Make It a Double (Daily Workouts – 031226)
Before Getting Started
03/12/26
Make It a Double
| 1A | Band Walks | 2 x 10 |
| 1B | TKE | 2 x 10 |
| 2 | Front Squat | 5 @ 50% |
| 3 @ 65% | ||
| 2 @ 75% | ||
| 3 x 2 @ 80% | ||
| 3A | Pistol Squat | 4 x 5e |
| 3B | Nordic Hamstring Curl | 4 x 5 |
| 4A | Calf Raise | 3 x 20 |
| 4B | Seated Twist | 3 x 20e |
| 5 | Jump Rope | 5 x 45 sec |
Coach’s Notes
Working up to some heavy Front Squat doubles today. 80% for doubles will be challenging, but if the weight is moving well, feel free to bump up that second or third set of 80% up closer to 85%.
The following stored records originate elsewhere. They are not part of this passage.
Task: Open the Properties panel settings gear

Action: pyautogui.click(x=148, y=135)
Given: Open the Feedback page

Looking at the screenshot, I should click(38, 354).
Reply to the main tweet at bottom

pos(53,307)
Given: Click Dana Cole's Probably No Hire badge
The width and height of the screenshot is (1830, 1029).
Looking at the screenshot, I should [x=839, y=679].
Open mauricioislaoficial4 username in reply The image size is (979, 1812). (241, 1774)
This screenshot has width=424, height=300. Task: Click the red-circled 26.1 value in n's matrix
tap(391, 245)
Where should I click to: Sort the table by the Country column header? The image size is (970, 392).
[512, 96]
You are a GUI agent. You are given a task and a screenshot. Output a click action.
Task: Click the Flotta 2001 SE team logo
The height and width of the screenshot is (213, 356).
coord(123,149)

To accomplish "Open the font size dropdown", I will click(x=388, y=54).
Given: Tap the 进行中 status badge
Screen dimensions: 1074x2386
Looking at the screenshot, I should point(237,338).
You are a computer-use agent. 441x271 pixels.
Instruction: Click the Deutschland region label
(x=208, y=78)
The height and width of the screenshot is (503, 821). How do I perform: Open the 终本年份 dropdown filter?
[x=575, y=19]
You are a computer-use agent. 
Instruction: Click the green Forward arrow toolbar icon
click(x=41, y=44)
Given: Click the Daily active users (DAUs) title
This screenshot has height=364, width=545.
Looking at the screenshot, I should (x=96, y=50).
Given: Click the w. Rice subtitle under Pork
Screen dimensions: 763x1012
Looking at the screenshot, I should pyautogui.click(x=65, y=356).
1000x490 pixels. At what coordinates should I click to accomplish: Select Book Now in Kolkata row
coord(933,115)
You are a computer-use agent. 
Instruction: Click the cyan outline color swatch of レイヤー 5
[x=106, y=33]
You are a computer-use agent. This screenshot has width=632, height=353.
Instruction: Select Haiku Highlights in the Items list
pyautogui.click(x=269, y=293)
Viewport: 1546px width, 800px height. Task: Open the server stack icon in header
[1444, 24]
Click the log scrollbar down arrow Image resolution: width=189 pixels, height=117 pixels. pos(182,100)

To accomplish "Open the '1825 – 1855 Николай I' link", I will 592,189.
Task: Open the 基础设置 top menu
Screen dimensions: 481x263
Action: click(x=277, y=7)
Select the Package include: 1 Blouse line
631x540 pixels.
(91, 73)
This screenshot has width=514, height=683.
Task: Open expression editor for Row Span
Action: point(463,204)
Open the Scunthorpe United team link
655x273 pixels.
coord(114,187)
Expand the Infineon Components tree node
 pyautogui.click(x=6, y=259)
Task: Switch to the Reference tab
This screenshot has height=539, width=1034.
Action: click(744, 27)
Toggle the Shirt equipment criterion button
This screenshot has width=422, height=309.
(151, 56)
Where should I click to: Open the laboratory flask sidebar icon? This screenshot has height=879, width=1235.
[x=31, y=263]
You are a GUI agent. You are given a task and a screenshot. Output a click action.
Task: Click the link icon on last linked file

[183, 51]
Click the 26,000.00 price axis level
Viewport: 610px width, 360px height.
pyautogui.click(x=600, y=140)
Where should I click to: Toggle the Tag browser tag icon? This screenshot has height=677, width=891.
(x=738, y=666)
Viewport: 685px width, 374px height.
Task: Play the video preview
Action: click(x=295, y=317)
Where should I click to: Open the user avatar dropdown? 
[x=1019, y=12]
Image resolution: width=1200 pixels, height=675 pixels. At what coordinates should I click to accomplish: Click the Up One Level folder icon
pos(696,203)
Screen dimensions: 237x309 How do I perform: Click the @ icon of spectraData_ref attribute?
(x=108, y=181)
Reminder on Pistol Squats, they don’t have to be completely on air if you’re not able. Start with sitting down to a box or bench and then work on progressing from there.
For the Nordic Hamstring Curls, use a partner or anything that you can anchor your heels under. Even a loaded barbell can work to anchor the feet if needed.
Finally, we’re sneaking in a few sets of Jump Rope as a finisher for a little extra cardio.